Reproduce the data exactly. Omit no record.

Dataset entries START

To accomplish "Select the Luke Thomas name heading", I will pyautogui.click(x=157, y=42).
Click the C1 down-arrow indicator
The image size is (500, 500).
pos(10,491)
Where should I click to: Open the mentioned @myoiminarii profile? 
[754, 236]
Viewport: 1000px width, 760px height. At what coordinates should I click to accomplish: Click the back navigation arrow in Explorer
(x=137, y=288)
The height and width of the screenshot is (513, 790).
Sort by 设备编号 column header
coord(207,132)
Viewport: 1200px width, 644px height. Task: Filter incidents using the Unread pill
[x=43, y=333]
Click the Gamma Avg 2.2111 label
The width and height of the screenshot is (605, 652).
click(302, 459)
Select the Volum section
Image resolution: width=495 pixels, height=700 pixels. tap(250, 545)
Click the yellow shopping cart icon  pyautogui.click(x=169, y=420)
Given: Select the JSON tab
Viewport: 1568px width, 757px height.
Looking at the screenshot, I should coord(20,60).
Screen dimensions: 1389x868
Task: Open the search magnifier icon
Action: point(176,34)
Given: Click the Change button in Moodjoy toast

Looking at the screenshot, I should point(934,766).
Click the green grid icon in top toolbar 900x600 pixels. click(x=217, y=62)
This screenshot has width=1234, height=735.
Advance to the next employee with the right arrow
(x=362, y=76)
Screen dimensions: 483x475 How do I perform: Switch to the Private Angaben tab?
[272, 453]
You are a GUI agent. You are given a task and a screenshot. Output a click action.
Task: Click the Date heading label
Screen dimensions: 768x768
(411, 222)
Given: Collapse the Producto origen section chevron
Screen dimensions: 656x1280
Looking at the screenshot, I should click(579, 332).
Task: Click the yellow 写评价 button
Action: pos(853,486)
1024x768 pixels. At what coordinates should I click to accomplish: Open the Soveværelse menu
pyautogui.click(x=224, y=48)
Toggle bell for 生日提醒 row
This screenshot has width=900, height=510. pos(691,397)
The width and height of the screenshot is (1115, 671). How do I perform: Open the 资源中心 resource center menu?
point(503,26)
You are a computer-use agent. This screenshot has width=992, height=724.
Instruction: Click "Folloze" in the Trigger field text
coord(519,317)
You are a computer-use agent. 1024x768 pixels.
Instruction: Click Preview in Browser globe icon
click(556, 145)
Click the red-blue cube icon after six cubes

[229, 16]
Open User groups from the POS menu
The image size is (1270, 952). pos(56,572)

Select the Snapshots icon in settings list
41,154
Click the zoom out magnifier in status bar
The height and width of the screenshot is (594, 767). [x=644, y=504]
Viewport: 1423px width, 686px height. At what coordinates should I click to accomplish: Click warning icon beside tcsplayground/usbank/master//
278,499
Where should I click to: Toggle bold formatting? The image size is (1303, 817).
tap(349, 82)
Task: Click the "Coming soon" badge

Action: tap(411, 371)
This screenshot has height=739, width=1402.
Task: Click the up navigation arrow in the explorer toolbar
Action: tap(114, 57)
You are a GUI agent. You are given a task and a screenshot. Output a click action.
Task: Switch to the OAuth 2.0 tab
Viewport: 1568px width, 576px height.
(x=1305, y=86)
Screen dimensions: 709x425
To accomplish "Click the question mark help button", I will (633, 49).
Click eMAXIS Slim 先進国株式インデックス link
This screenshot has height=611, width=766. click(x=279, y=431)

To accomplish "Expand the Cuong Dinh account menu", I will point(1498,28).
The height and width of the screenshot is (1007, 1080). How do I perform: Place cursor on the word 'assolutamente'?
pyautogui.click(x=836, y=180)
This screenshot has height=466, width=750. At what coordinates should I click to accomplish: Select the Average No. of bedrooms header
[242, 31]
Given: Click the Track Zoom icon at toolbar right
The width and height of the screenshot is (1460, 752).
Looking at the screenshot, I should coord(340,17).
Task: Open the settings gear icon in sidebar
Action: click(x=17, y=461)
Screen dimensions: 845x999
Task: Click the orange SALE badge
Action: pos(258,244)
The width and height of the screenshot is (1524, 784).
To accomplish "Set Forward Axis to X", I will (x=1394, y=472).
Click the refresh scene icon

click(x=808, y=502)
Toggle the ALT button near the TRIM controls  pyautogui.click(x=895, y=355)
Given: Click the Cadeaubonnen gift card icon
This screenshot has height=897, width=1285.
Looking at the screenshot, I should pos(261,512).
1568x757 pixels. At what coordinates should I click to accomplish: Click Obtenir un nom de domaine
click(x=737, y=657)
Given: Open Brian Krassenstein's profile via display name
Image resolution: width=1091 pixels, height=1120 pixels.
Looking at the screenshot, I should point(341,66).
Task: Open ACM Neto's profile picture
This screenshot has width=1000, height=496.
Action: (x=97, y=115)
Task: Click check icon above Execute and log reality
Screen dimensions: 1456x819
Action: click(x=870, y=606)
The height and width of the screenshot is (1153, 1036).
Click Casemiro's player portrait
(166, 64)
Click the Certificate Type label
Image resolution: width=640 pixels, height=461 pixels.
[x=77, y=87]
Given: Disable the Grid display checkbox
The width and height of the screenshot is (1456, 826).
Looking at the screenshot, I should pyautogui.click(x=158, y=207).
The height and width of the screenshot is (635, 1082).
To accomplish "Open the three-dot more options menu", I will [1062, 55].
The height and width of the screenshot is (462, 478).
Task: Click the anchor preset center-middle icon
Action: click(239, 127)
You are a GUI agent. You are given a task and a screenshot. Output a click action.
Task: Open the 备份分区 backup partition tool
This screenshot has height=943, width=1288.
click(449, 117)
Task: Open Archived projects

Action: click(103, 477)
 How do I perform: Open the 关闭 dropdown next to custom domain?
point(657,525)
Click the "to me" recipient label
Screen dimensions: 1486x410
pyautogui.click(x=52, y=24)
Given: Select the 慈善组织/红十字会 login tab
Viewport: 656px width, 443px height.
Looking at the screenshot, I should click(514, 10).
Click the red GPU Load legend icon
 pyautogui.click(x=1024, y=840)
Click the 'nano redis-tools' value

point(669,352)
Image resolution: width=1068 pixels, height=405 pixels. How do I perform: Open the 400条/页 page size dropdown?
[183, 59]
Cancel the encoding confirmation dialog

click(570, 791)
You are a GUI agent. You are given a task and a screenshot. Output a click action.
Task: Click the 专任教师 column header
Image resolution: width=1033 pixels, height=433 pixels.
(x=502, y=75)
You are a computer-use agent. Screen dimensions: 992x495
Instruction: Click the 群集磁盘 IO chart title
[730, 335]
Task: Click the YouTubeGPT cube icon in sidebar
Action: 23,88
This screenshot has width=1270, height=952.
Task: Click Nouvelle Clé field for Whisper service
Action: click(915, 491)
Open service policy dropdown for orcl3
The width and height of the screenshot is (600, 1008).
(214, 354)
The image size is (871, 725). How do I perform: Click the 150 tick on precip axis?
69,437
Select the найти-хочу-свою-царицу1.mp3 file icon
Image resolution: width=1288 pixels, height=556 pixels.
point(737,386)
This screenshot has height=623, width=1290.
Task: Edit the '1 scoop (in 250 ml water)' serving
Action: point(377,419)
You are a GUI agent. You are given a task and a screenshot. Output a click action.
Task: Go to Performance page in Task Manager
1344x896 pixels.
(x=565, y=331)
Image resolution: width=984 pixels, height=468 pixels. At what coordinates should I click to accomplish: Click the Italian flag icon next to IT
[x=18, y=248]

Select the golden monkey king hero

Dataset entries END

-- Reply --
To accomplish "Select the Luke Thomas name heading", I will pyautogui.click(x=157, y=42).
Click the C1 down-arrow indicator
The image size is (500, 500).
pos(10,491)
Where should I click to: Open the mentioned @myoiminarii profile? 
[754, 236]
Viewport: 1000px width, 760px height. At what coordinates should I click to accomplish: Click the back navigation arrow in Explorer
(x=137, y=288)
The height and width of the screenshot is (513, 790).
Sort by 设备编号 column header
coord(207,132)
Viewport: 1200px width, 644px height. Task: Filter incidents using the Unread pill
[x=43, y=333]
Click the Gamma Avg 2.2111 label
The width and height of the screenshot is (605, 652).
click(302, 459)
Select the Volum section
Image resolution: width=495 pixels, height=700 pixels. tap(250, 545)
Click the yellow shopping cart icon  pyautogui.click(x=169, y=420)
Given: Select the JSON tab
Viewport: 1568px width, 757px height.
Looking at the screenshot, I should coord(20,60).
Screen dimensions: 1389x868
Task: Open the search magnifier icon
Action: point(176,34)
Given: Click the Change button in Moodjoy toast

Looking at the screenshot, I should point(934,766).
Click the green grid icon in top toolbar 900x600 pixels. click(x=217, y=62)
This screenshot has width=1234, height=735.
Advance to the next employee with the right arrow
(x=362, y=76)
Screen dimensions: 483x475 How do I perform: Switch to the Private Angaben tab?
[272, 453]
You are a GUI agent. You are given a task and a screenshot. Output a click action.
Task: Click the Date heading label
Screen dimensions: 768x768
(411, 222)
Given: Collapse the Producto origen section chevron
Screen dimensions: 656x1280
Looking at the screenshot, I should click(579, 332).
Task: Click the yellow 写评价 button
Action: pos(853,486)
1024x768 pixels. At what coordinates should I click to accomplish: Open the Soveværelse menu
pyautogui.click(x=224, y=48)
Toggle bell for 生日提醒 row
This screenshot has width=900, height=510. pos(691,397)
The width and height of the screenshot is (1115, 671). How do I perform: Open the 资源中心 resource center menu?
point(503,26)
You are a computer-use agent. This screenshot has width=992, height=724.
Instruction: Click "Folloze" in the Trigger field text
coord(519,317)
You are a computer-use agent. 1024x768 pixels.
Instruction: Click Preview in Browser globe icon
click(556, 145)
Click the red-blue cube icon after six cubes

[229, 16]
Open User groups from the POS menu
The image size is (1270, 952). pos(56,572)

Select the Snapshots icon in settings list
41,154
Click the zoom out magnifier in status bar
The height and width of the screenshot is (594, 767). [x=644, y=504]
Viewport: 1423px width, 686px height. At what coordinates should I click to accomplish: Click warning icon beside tcsplayground/usbank/master//
278,499
Where should I click to: Toggle bold formatting? The image size is (1303, 817).
tap(349, 82)
Task: Click the "Coming soon" badge

Action: tap(411, 371)
This screenshot has height=739, width=1402.
Task: Click the up navigation arrow in the explorer toolbar
Action: tap(114, 57)
You are a GUI agent. You are given a task and a screenshot. Output a click action.
Task: Switch to the OAuth 2.0 tab
Viewport: 1568px width, 576px height.
(x=1305, y=86)
Screen dimensions: 709x425
To accomplish "Click the question mark help button", I will (633, 49).
Click eMAXIS Slim 先進国株式インデックス link
This screenshot has height=611, width=766. click(x=279, y=431)

To accomplish "Expand the Cuong Dinh account menu", I will point(1498,28).
The height and width of the screenshot is (1007, 1080). How do I perform: Place cursor on the word 'assolutamente'?
pyautogui.click(x=836, y=180)
This screenshot has height=466, width=750. At what coordinates should I click to accomplish: Select the Average No. of bedrooms header
[242, 31]
Given: Click the Track Zoom icon at toolbar right
The width and height of the screenshot is (1460, 752).
Looking at the screenshot, I should coord(340,17).
Task: Open the settings gear icon in sidebar
Action: click(x=17, y=461)
Screen dimensions: 845x999
Task: Click the orange SALE badge
Action: pos(258,244)
The width and height of the screenshot is (1524, 784).
To accomplish "Set Forward Axis to X", I will (x=1394, y=472).
Click the refresh scene icon

click(x=808, y=502)
Toggle the ALT button near the TRIM controls  pyautogui.click(x=895, y=355)
Given: Click the Cadeaubonnen gift card icon
This screenshot has height=897, width=1285.
Looking at the screenshot, I should pos(261,512).
1568x757 pixels. At what coordinates should I click to accomplish: Click Obtenir un nom de domaine
click(x=737, y=657)
Given: Open Brian Krassenstein's profile via display name
Image resolution: width=1091 pixels, height=1120 pixels.
Looking at the screenshot, I should point(341,66).
Task: Open ACM Neto's profile picture
This screenshot has width=1000, height=496.
Action: (x=97, y=115)
Task: Click check icon above Execute and log reality
Screen dimensions: 1456x819
Action: click(x=870, y=606)
The height and width of the screenshot is (1153, 1036).
Click Casemiro's player portrait
(166, 64)
Click the Certificate Type label
Image resolution: width=640 pixels, height=461 pixels.
[x=77, y=87]
Given: Disable the Grid display checkbox
The width and height of the screenshot is (1456, 826).
Looking at the screenshot, I should pyautogui.click(x=158, y=207).
The height and width of the screenshot is (635, 1082).
To accomplish "Open the three-dot more options menu", I will [1062, 55].
The height and width of the screenshot is (462, 478).
Task: Click the anchor preset center-middle icon
Action: click(239, 127)
You are a GUI agent. You are given a task and a screenshot. Output a click action.
Task: Open the 备份分区 backup partition tool
This screenshot has height=943, width=1288.
click(449, 117)
Task: Open Archived projects

Action: click(103, 477)
 How do I perform: Open the 关闭 dropdown next to custom domain?
point(657,525)
Click the "to me" recipient label
Screen dimensions: 1486x410
pyautogui.click(x=52, y=24)
Given: Select the 慈善组织/红十字会 login tab
Viewport: 656px width, 443px height.
Looking at the screenshot, I should click(514, 10).
Click the red GPU Load legend icon
 pyautogui.click(x=1024, y=840)
Click the 'nano redis-tools' value

point(669,352)
Image resolution: width=1068 pixels, height=405 pixels. How do I perform: Open the 400条/页 page size dropdown?
[183, 59]
Cancel the encoding confirmation dialog

click(570, 791)
You are a GUI agent. You are given a task and a screenshot. Output a click action.
Task: Click the 专任教师 column header
Image resolution: width=1033 pixels, height=433 pixels.
(x=502, y=75)
You are a computer-use agent. Screen dimensions: 992x495
Instruction: Click the 群集磁盘 IO chart title
[730, 335]
Task: Click the YouTubeGPT cube icon in sidebar
Action: 23,88
This screenshot has width=1270, height=952.
Task: Click Nouvelle Clé field for Whisper service
Action: click(915, 491)
Open service policy dropdown for orcl3
The width and height of the screenshot is (600, 1008).
(214, 354)
The image size is (871, 725). How do I perform: Click the 150 tick on precip axis?
69,437
Select the найти-хочу-свою-царицу1.mp3 file icon
Image resolution: width=1288 pixels, height=556 pixels.
point(737,386)
This screenshot has height=623, width=1290.
Task: Edit the '1 scoop (in 250 ml water)' serving
Action: point(377,419)
You are a GUI agent. You are given a task and a screenshot. Output a click action.
Task: Go to Performance page in Task Manager
1344x896 pixels.
(x=565, y=331)
Image resolution: width=984 pixels, height=468 pixels. At what coordinates should I click to accomplish: Click the Italian flag icon next to IT
[x=18, y=248]

Select the golden monkey king hero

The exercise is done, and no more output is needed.